**AIM:** Copy out, word for word, the part of the forum thread about guilt below that starts at "I'm sure your" and ends at "redeeming about guilt.".

We have been together for 35 years now and i have been like this for the last 12, if he was going to leave he would have left by now, but i still worry.
I'm sure your hubby loves you, even if he may feel fed up now and again, so please try not to over worry.:hugs:

NoPoet
11-06-09, 13:42
Hi, if you were to speak to a counsellor about guilt, the first thing they will tell you is that guilt is the most useless of all emotions. All it does is make you feel low and unworthy. There is nothing redeeming about guilt.

I have been through this about my brother who I used to treat fairly badly. Instead of feeling bad about the way I *used* to be, what I should be doing is making sure that I am the best person I can be *now* and into the future. You cannot erase past mistakes, but you most certainly can stop yourself from making the same ones again.

**AVAILABLE DATA:**
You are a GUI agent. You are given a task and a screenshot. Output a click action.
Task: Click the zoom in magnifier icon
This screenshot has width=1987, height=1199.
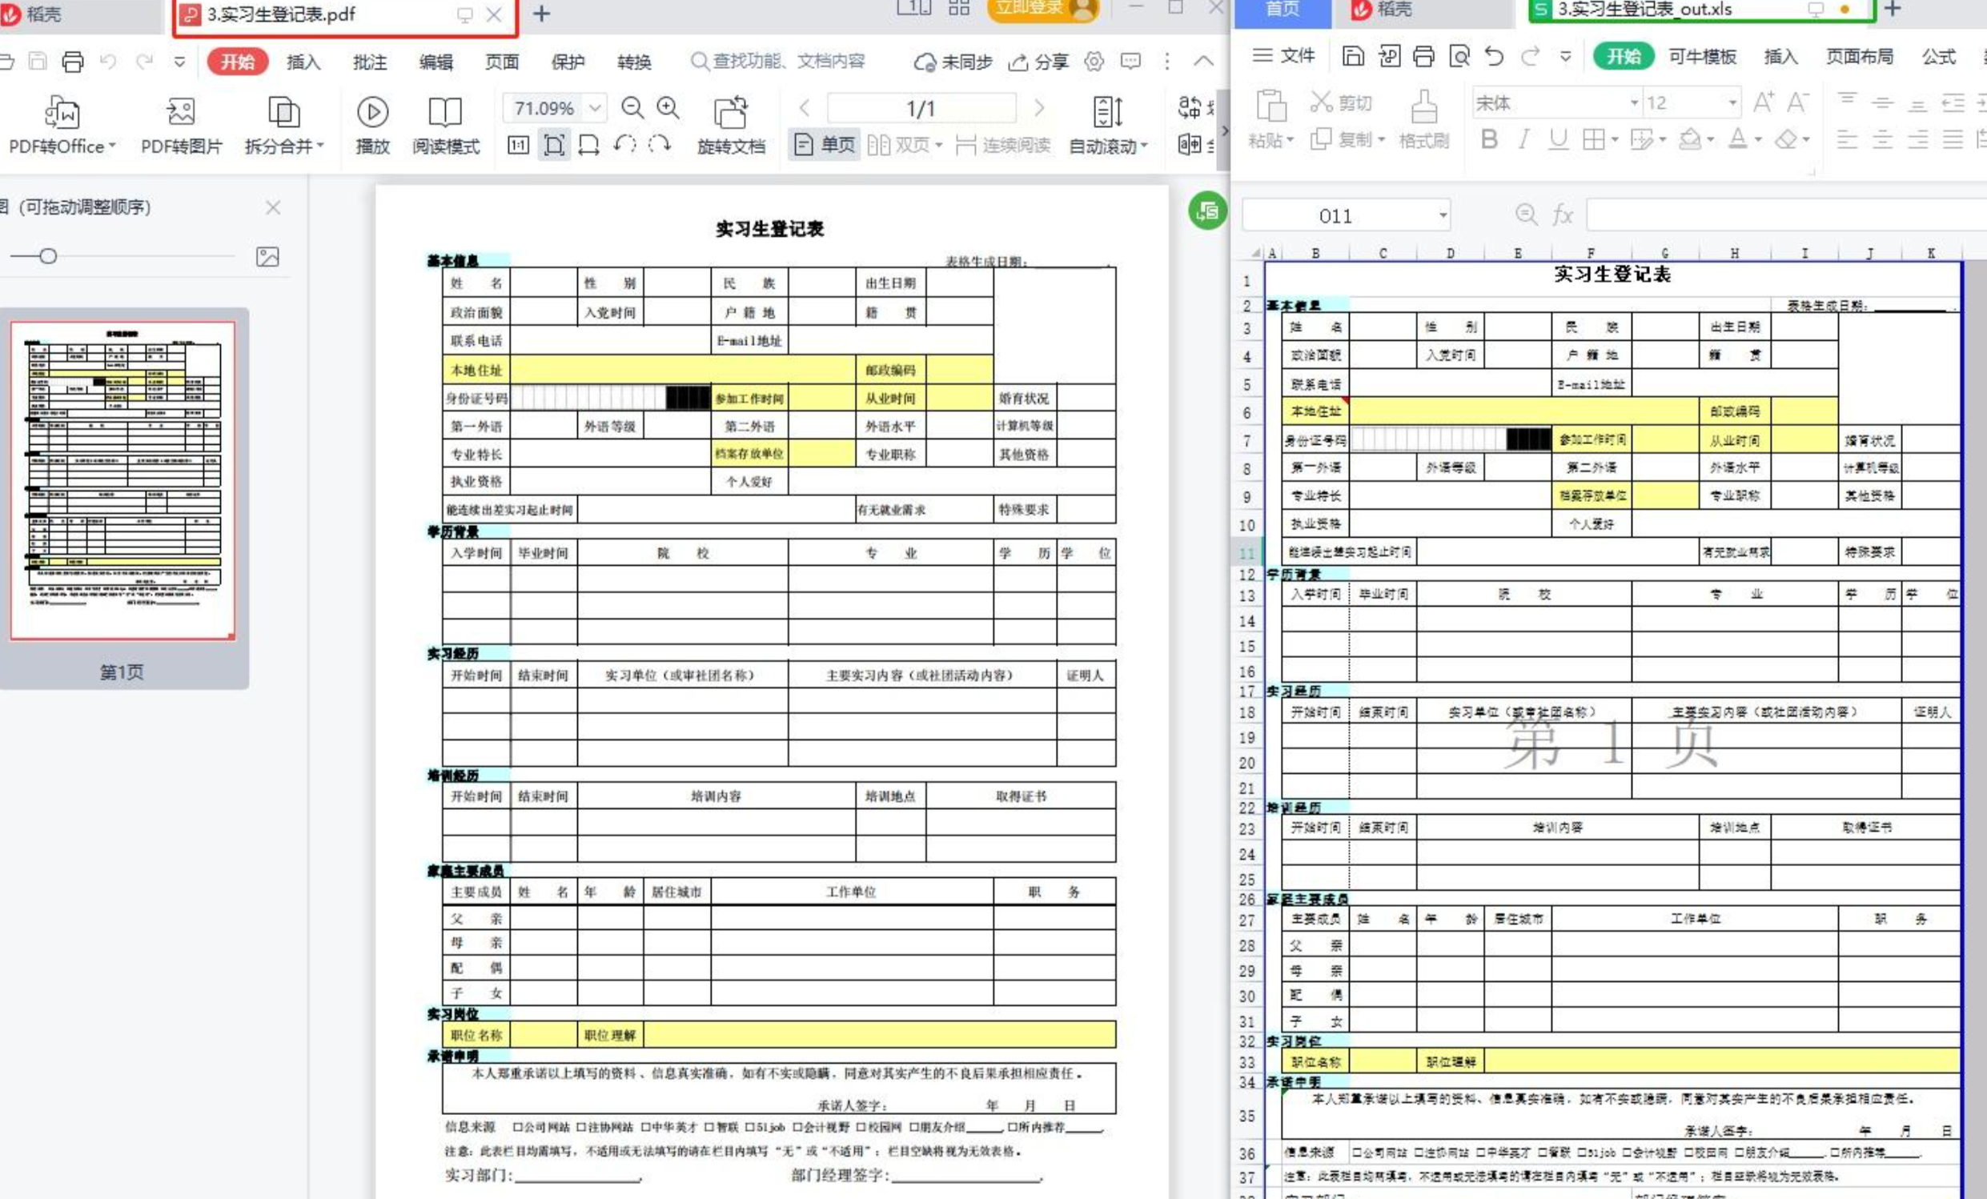coord(668,107)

**CORRECT OUTPUT:**
I'm sure your hubby loves you, even if he may feel fed up now and again, so please try not to over worry.:hugs:

NoPoet
11-06-09, 13:42
Hi, if you were to speak to a counsellor about guilt, the first thing they will tell you is that guilt is the most useless of all emotions. All it does is make you feel low and unworthy. There is nothing redeeming about guilt.